Sector-wise jobs creation potential by achieving wind and solar targets of 450 GW target by 2030.

sector wise job creation

Source: CEEW-NRDC analysis, 2021

  • As of FY21, the wind and solar energy sectors employ a workforce of 111,400. The solar sector (utility-scale and rooftop solar) employed the majority of this workforce with a 77 per cent share (85,900) whereas the wind sector accounted for 23 per cent share (25,500).

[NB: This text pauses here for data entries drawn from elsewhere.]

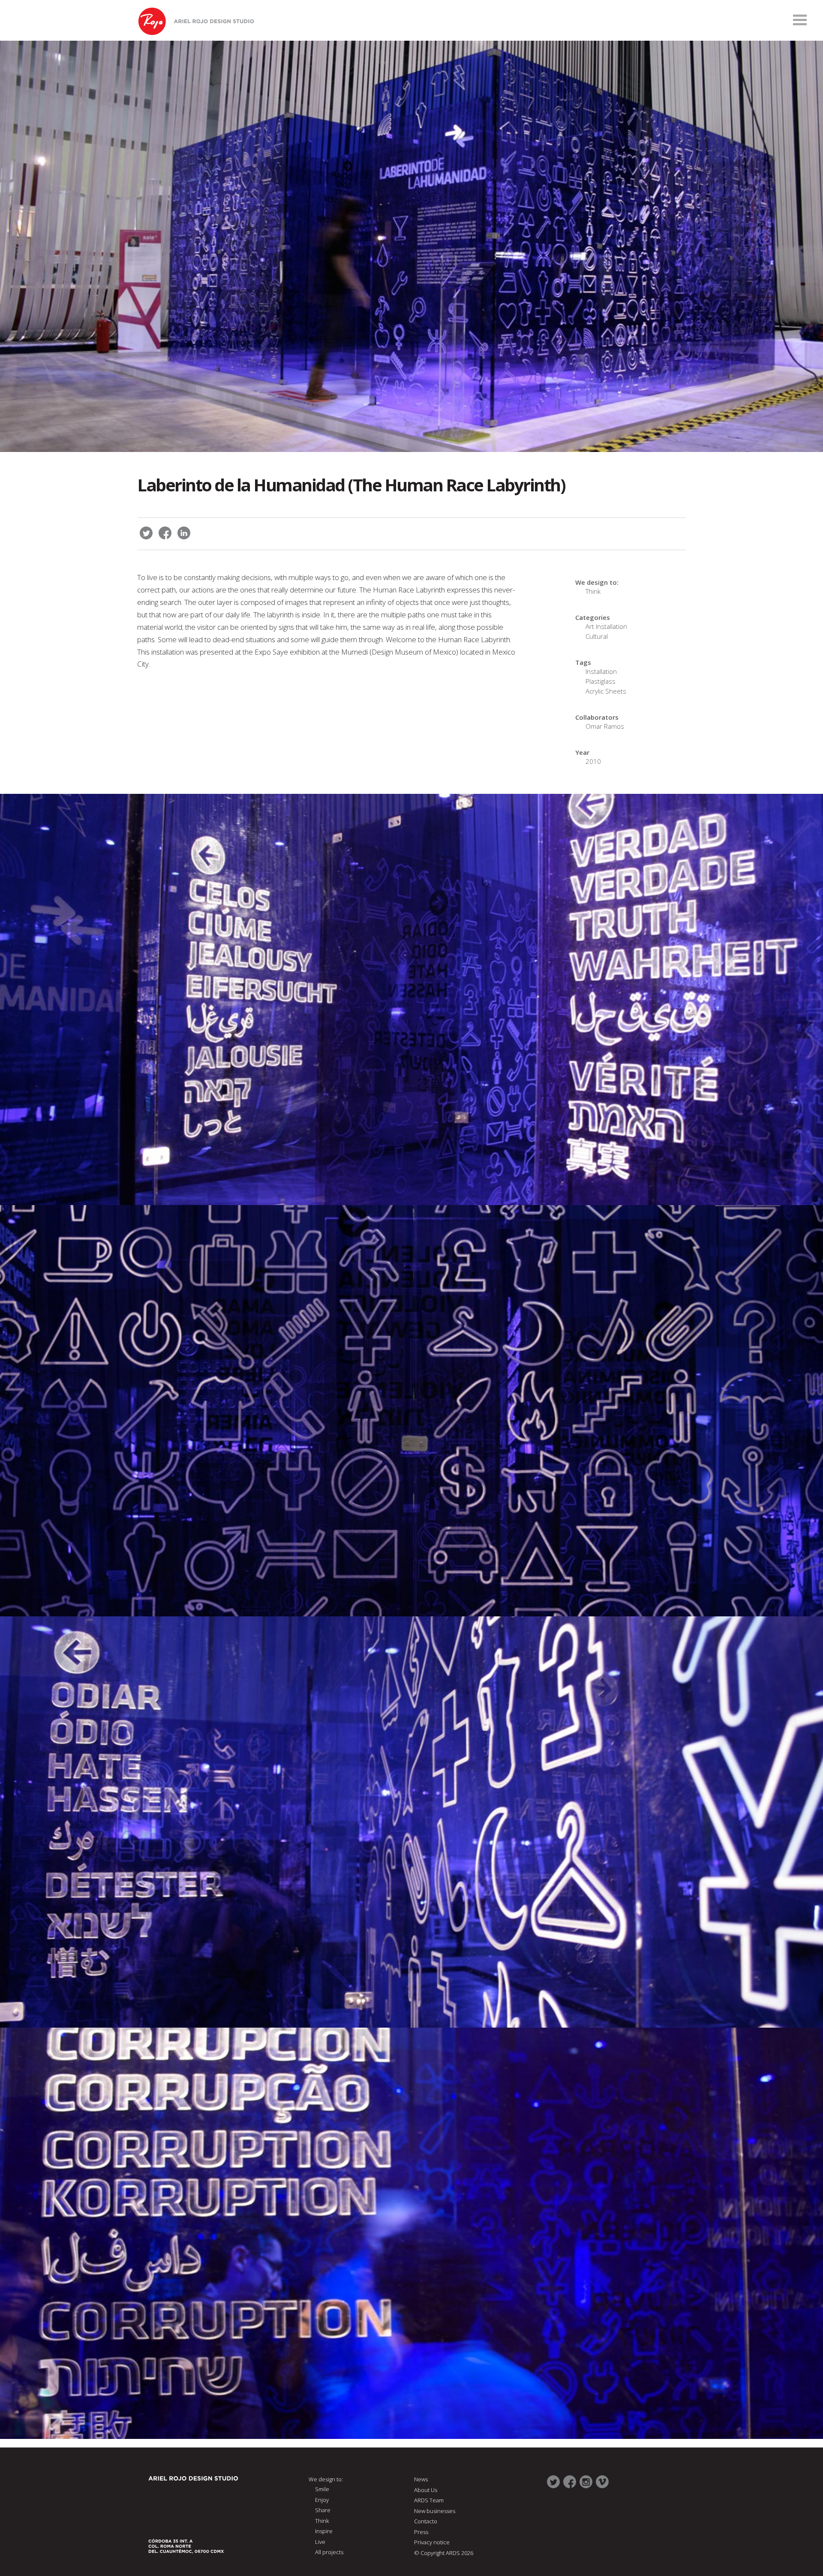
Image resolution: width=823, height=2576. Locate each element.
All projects (329, 2552)
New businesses (434, 2511)
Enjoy (322, 2500)
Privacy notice (432, 2542)
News (421, 2479)
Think (593, 591)
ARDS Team (429, 2500)
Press (421, 2532)
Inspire (324, 2531)
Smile (322, 2489)
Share (322, 2510)
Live (320, 2542)
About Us (425, 2490)
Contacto (425, 2521)
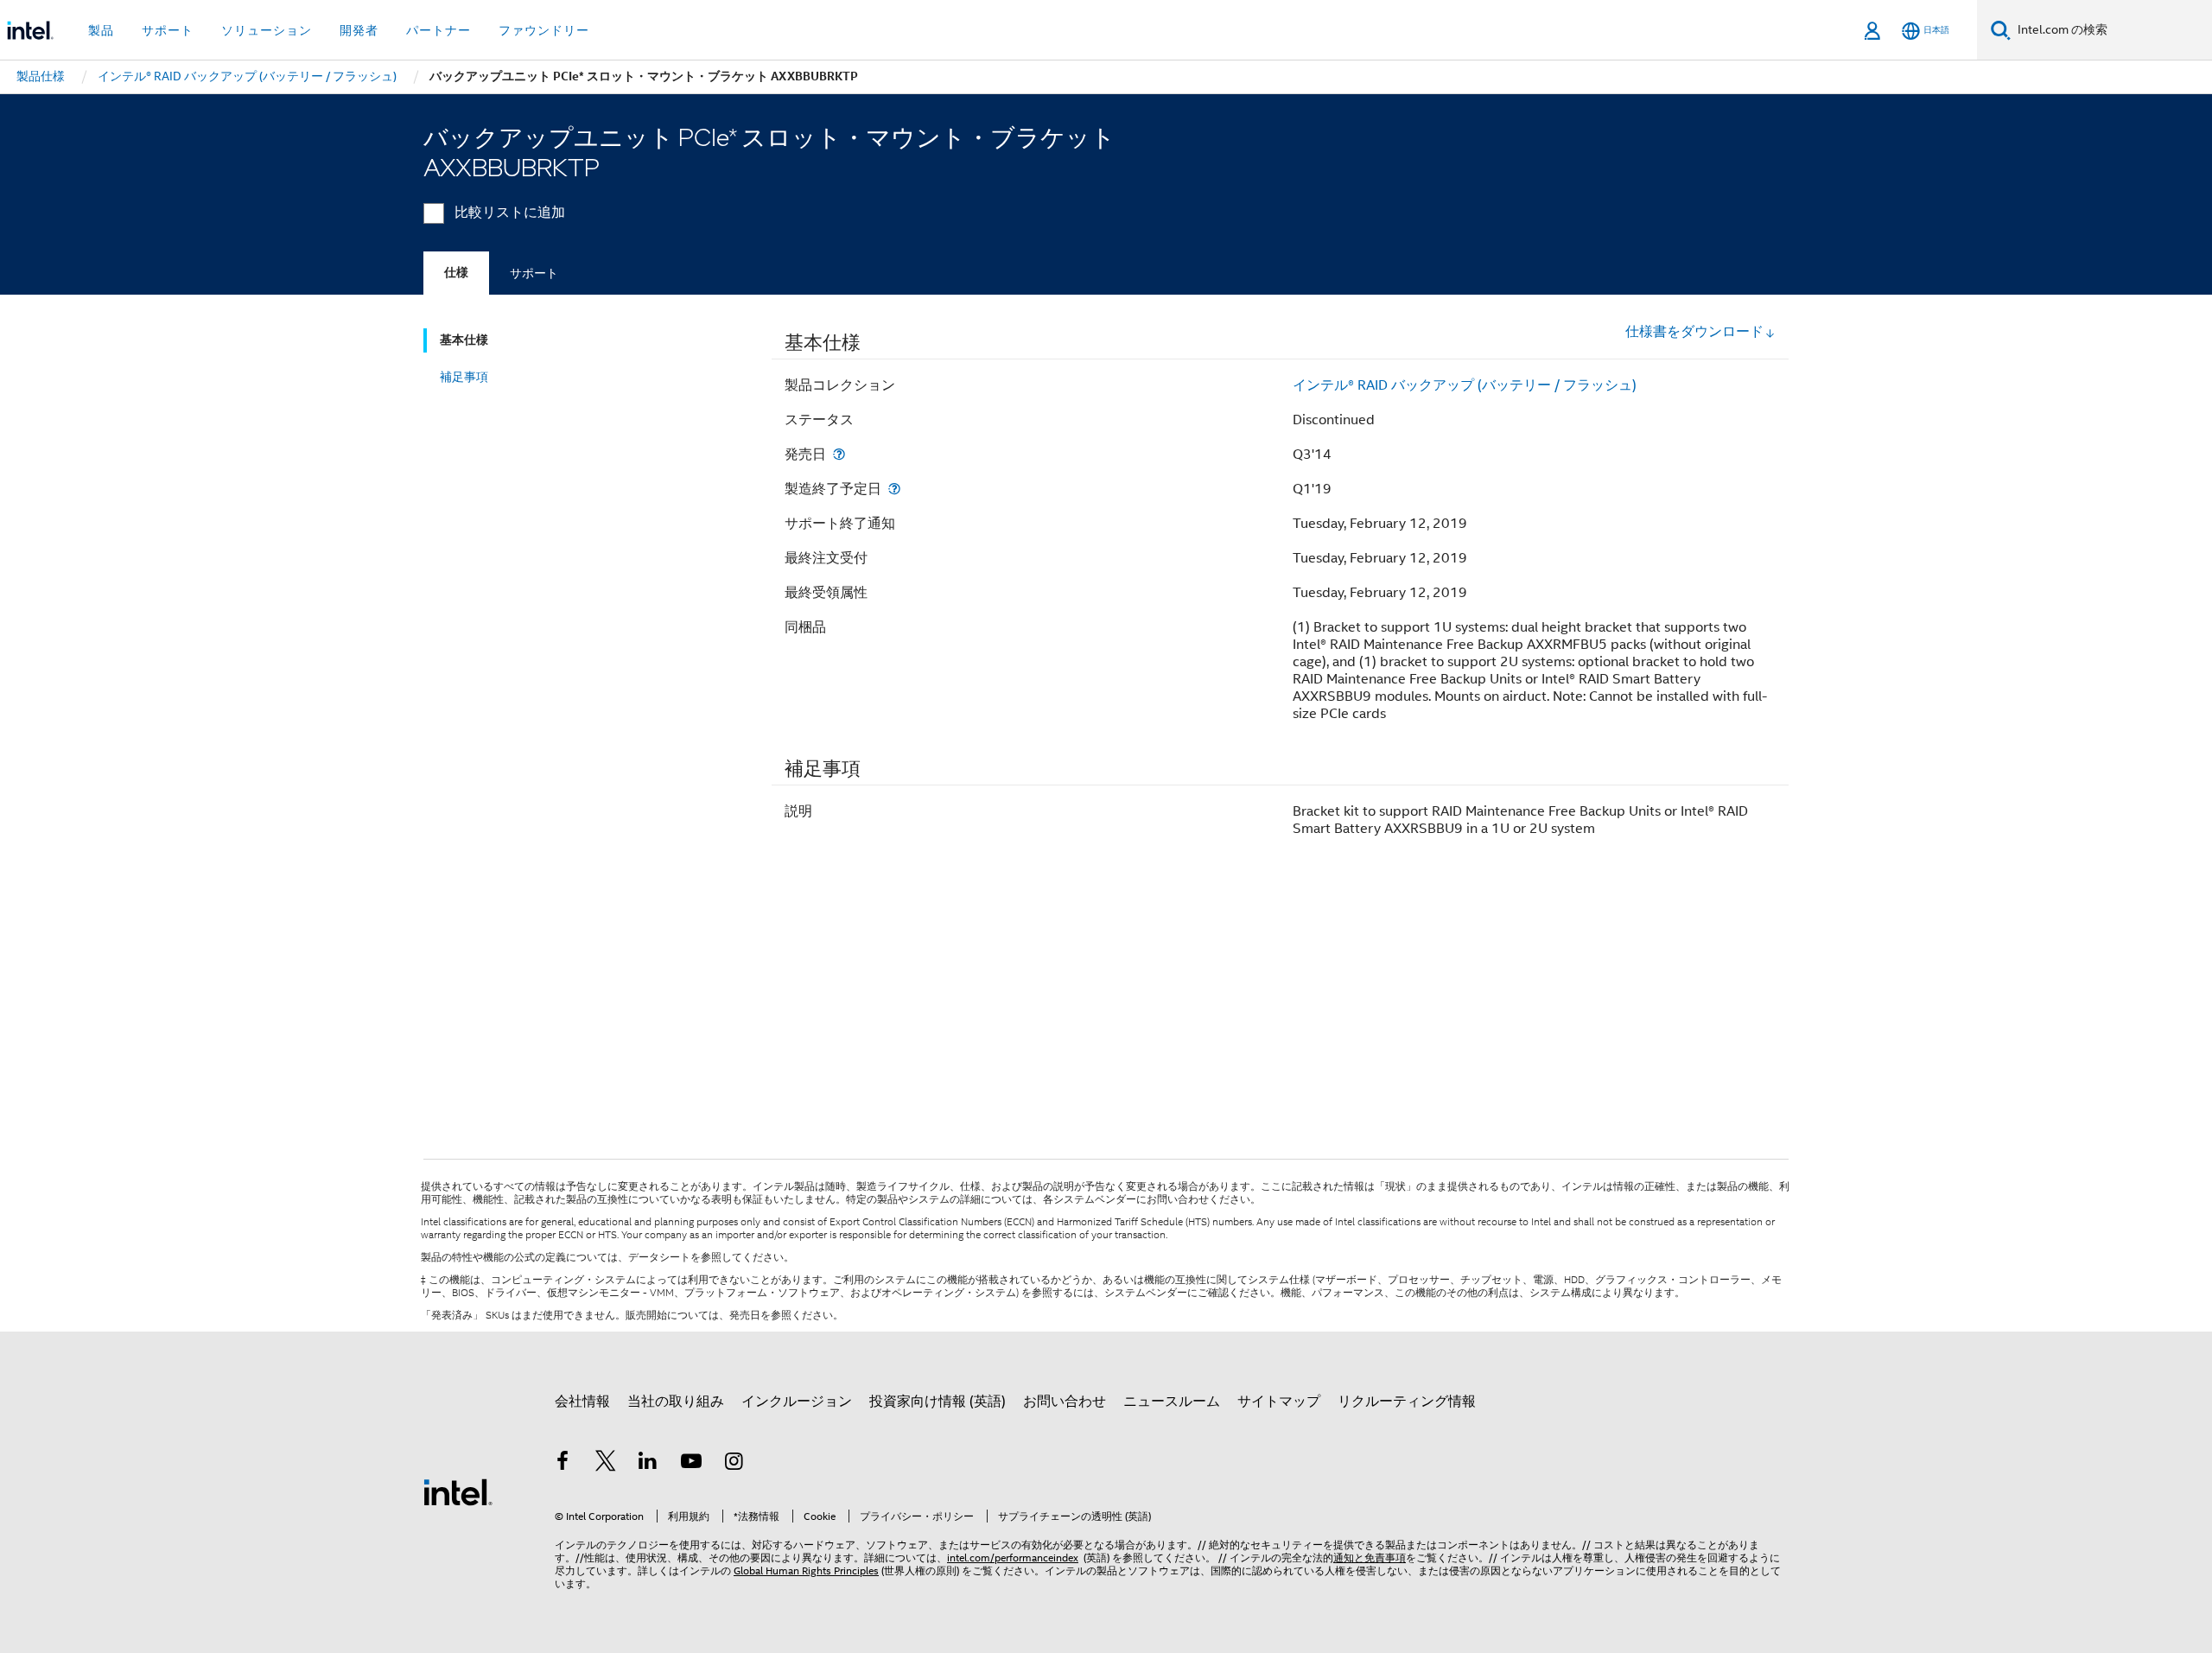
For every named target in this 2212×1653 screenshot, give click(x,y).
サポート (534, 273)
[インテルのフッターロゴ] (458, 1491)
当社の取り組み (675, 1401)
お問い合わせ (1064, 1401)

Cumulative workforce employed by wind and solar energy sectors as of FY21

workforce employed by wind and solar energy sectors

Source: CEEW-NRDC analysis, 2021

  • COVID-19 impacted the Indian RE sector — it created 48 per cent less jobs in FY21 compared to FY19. A new workforce of only 6,400 was added in FY21 over 12,400 in FY19. Further, the total workforce addition in FY20 and FY21 combined (11,600) is six per cent less than FY19 alone (12,400).
  • More than 78,000 trainees have been certified under the national-level solar energy Suryamitra training program between 2015 and July 2021.

Key Recommendations

  • Focus on decentralised renewable energy (DRE) sources like rooftop solar, mini- and micro-grid systems to significantly increase the employment opportunities by achieving India’s 500 GW of non-fossil fuel electricity generation capacity target. The distributed nature of these projects makes them more labour intensive than utility-scale projects. This can increase the jobs created across the project deployment cycle.
  • Ensure continuous deployment of RE capacities to restrain job loss through periodic tendering and providing relaxations to continue construction activities with necessary precautions even in special cases like pandemics. This will ensure that the tendered projects meet the timeline and support investments in the sector through streamlined processes, payment securities etc.
  • Strengthen domestic manufacturing of various technology components to exploit the untapped employment potential and meet the requirements of the 500 GW non-fossil fuel electricity generation capacity target.
  • Promote rural skill development programs to take the transition closer to the community. The research indicates that the availability of a skilled local workforce can accelerate the deployment of solar parks and mini/ microgrid projects.
  • Regularly update the skilling curriculum through periodic industrial engagements. This will help bridge the skill gap and ensure timely availability of skilled workforce.
India can potentially create about 3.5 million jobs (short and long term) by installing 280 GW solar and 140 GW wind capacity out of the 500 GW non-fossil electricity generation capacity goal by 2030.